Everyone's using XML, but does anyone care?

2005-11-17

Keywords: users, managers, xml, syntax, text, usability, search, services

Abstract

People are using XML in applications that are reshaping the technological world, like weblog syndication, recomposable web sites, enterprise messaging, and even cell phone information sharing. But what about XML itself? Does it matter? Is it just a bit of convenient plumbing, or a world-changing technology?

This presentation will look over XML's success stories so far, and will close the conference with a retrospective of some of the most compelling ideas that have come out of presentations, town halls, vendor displays, and hallway chit-chat over the past four days.

1. The Venn of XML

2. The new ASCII?

3. Search

4. Services

5. Text

6. Conclusions

Biography

1. The Venn of XML

I am going to start this evening by talking about Louis Rosenfeld. Rosenfeld is co-author of the very readable book Information Architecture for the World Wide Web (popularly known as the polar bear book due to the O'Reilly critter on its cover).
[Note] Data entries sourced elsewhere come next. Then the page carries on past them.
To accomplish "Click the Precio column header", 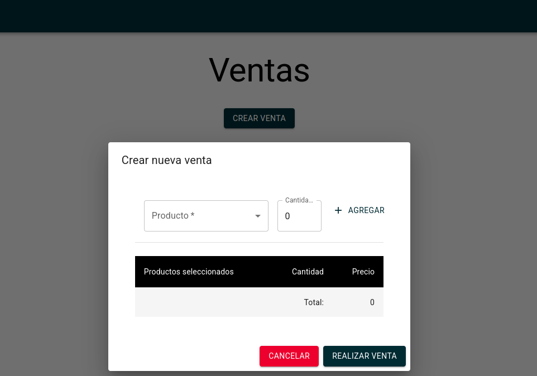I will (x=363, y=272).

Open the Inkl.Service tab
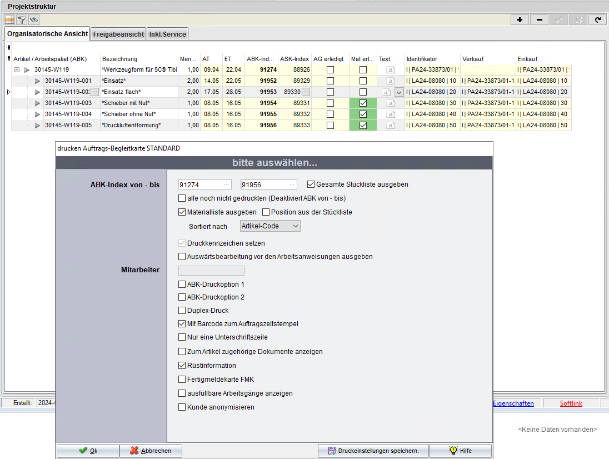click(168, 34)
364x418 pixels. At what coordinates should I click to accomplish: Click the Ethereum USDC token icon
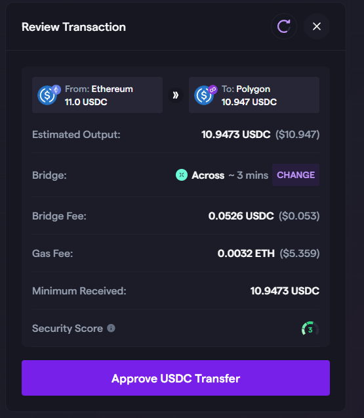tap(49, 95)
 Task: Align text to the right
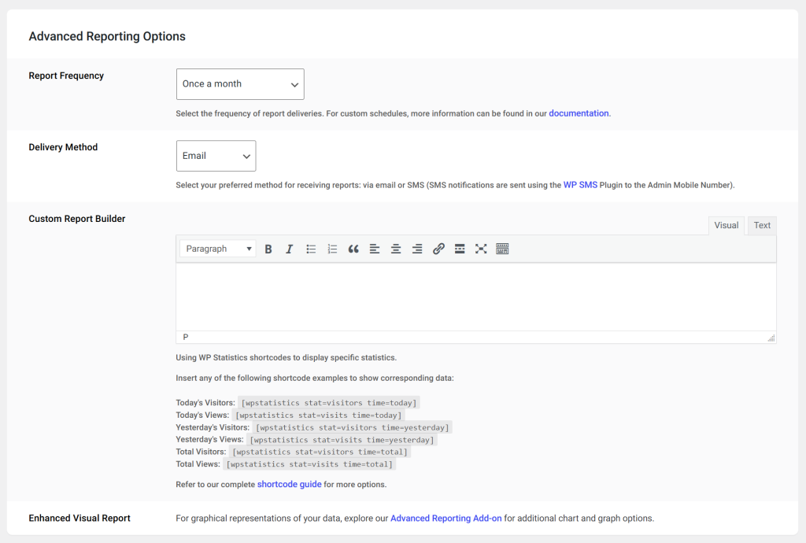(417, 249)
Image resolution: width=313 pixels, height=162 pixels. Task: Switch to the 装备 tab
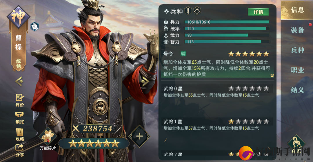pos(297,30)
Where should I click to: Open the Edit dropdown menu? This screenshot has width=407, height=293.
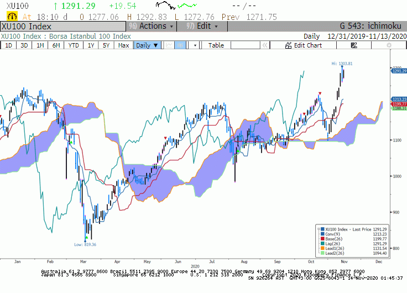click(x=202, y=26)
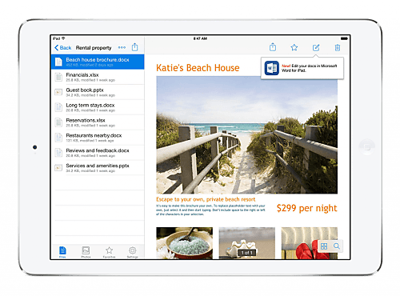Switch to the Photos tab
Image resolution: width=400 pixels, height=296 pixels.
click(86, 252)
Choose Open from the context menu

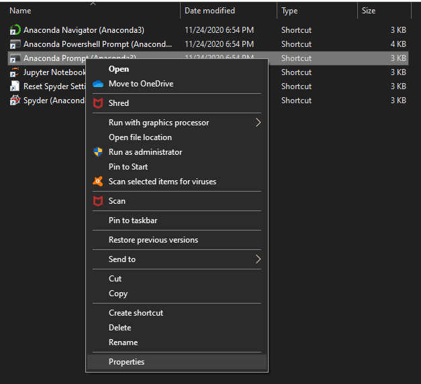(119, 69)
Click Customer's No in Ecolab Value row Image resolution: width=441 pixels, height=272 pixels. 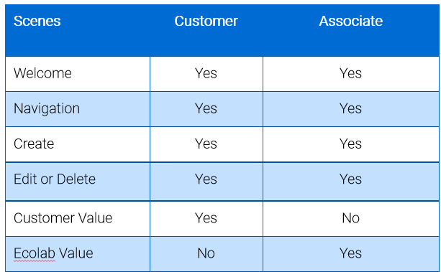tap(206, 254)
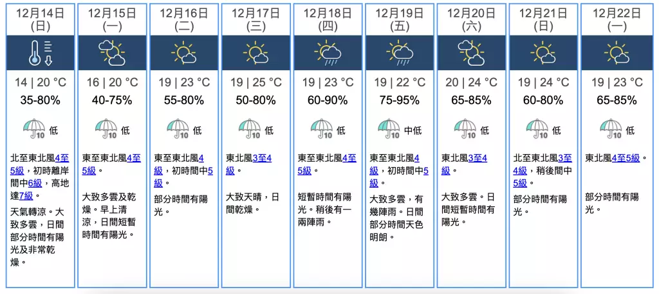Click the 12月20日 (六) date header
Viewport: 659px width, 294px height.
471,19
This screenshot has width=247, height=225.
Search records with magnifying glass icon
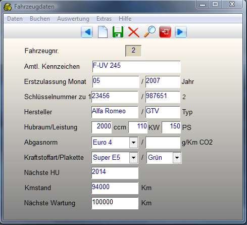point(150,31)
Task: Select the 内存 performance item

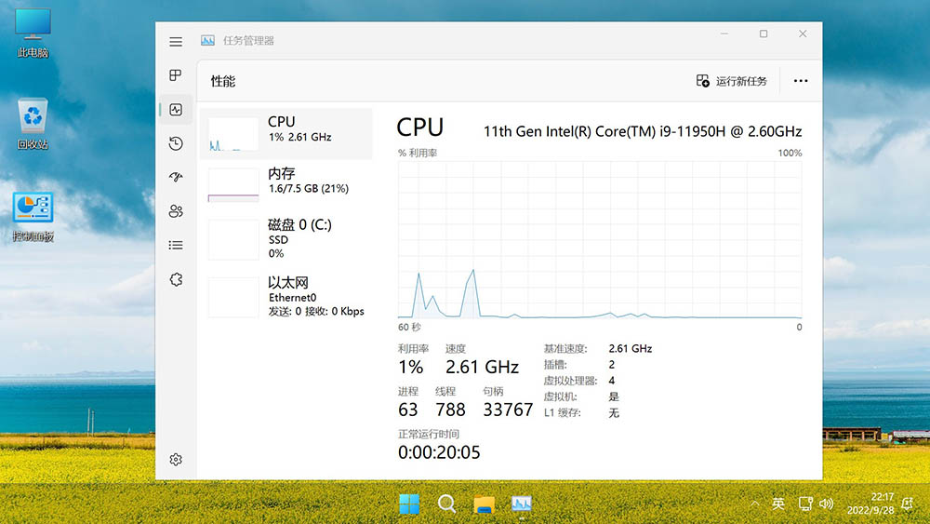Action: pos(286,184)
I never know whether to applaud or jeer when I hear the phrase Information Architecture (IA). On the one hand, I truly do believe that most web sites are horribly designed; on the other hand, I have yet to work on a project that was actually made better by spending six months on metadata taxonomies — we simply end up with a badly-designed web sites with a nice taxonomy. Still, this book, and Rosenfeld's bloug [http://louisrosenfeld.com/home/], are required reading for anyone thinking of building an application online, if only as an excellent source of web information design patterns.

At the beginning of this decade, the dot.com crash smashed into the technology world like a meteor. Its fallout killed off technologies, ideas, companies, and even entire professions left and right. Information Architecture, as a profession, did not come out too well: its flagship consultancy, Argus Associates, went under, and IA people like Rosenfeld have regrouped around the banner of User Experience (UX), hoping to evolve fast enough to avoid extinction in this strange, new world — legend has it, though, that pure IA is still alive and well in certain deep crevasses where no light can penetrate, otherwise known as government contracts.

So let's take a moment to be smug. Our speciality, XML, did survive the meteor impact. If anything, the crash eventually made us stronger, even if our salaries of consulting fees had to go through some lean, hungry years first. There is orders of magnitude more XML now than there was in 1999 or 2000. I used to complain that it was hard to actually find XML on the Web, but that's no longer true, as hundreds of thousands (or millions) of RSS and Atom feeds demonstrate. All of the major office suites — proprietary and open source — have XML-based save formats. The collection of design practices used for new, super-interactive web sites like GMail is called AJAX, where the X stands for XML. O'Reilly is waving the banner for Web 2.0, a new paradigm where web sites share and recombine information in creative ways, mostly using public interfaces based on HTTP and XML. For better or for worse, Service-Oriented Architecture remains a big buzzword in the enterprise, and those services are almost invariably delivered using XML. News industry leaders like Reuters and Agence-France Presse are moving their wire services to XML, huge technology companies like Microsoft and IBM are building their product lines around XML, and governments are moving towards managing the very information of our lives, recording our births, marriages, and deaths using XML.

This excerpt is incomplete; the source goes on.